> _Instructions for the task_
The answer should be one number, the count of lines in the data with "will".

> _Data to process_

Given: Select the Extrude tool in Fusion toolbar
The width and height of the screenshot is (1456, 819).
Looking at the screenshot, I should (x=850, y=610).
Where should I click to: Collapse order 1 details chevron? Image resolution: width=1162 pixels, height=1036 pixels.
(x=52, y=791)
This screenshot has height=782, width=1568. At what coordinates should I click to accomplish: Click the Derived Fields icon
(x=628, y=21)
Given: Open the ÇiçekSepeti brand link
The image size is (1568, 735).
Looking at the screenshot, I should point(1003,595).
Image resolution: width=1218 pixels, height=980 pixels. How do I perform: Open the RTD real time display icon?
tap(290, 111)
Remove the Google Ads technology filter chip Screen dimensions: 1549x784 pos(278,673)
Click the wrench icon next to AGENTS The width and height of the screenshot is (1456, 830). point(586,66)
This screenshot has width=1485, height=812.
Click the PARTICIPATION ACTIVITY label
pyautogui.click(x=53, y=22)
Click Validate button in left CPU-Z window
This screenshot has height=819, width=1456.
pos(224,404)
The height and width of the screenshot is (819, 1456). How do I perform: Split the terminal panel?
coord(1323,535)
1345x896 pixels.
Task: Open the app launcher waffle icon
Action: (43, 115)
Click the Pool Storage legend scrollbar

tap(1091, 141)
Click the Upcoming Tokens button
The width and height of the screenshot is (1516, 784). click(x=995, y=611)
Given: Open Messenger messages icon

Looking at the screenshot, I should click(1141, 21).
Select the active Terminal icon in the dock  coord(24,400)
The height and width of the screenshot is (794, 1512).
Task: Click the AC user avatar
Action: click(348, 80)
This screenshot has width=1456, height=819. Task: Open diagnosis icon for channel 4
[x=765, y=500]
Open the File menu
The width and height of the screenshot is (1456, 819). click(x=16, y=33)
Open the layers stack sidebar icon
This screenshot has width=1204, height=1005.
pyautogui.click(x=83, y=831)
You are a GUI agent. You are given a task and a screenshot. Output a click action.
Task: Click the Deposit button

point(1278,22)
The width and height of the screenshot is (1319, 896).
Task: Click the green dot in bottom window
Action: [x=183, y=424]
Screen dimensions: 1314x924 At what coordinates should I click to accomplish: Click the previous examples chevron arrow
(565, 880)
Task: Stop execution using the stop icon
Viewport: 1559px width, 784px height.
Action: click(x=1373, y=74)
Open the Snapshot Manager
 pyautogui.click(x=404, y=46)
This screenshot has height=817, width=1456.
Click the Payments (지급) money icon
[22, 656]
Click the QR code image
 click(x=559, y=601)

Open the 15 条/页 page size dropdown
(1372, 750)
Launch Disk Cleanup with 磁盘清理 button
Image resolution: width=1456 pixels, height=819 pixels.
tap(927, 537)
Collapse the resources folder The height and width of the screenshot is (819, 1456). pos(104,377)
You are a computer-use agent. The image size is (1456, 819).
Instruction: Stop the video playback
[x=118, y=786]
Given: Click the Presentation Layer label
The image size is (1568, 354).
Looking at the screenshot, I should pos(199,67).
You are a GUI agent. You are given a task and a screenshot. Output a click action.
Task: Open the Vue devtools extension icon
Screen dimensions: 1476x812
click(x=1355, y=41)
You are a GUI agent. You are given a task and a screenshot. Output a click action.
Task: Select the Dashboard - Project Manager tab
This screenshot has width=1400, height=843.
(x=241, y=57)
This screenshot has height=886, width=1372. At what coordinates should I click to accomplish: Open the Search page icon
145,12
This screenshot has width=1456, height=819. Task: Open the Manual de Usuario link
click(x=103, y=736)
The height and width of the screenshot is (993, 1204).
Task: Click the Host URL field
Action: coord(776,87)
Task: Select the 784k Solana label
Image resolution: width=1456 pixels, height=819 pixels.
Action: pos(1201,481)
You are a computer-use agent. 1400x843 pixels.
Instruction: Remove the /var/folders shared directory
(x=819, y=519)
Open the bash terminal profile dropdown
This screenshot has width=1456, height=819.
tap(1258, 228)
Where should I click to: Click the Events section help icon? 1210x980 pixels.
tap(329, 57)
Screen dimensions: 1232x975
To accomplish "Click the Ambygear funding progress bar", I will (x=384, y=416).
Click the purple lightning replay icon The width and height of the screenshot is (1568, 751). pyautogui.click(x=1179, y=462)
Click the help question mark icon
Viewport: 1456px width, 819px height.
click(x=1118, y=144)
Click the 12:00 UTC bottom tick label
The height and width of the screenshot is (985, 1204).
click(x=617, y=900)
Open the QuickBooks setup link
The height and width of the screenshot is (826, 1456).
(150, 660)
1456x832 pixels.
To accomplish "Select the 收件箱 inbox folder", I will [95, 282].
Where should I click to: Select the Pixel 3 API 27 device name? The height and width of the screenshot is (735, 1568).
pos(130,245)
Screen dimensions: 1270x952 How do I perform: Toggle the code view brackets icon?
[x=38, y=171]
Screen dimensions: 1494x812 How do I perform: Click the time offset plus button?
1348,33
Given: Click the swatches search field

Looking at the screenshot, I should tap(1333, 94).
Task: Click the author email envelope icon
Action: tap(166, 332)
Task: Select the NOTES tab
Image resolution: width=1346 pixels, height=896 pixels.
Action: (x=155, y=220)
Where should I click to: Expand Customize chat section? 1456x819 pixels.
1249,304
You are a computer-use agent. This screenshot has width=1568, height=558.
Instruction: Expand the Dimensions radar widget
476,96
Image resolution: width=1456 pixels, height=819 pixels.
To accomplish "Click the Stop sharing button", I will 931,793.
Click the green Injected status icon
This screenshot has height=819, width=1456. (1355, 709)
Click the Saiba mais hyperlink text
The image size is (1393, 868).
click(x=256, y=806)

> _Problem solution_
3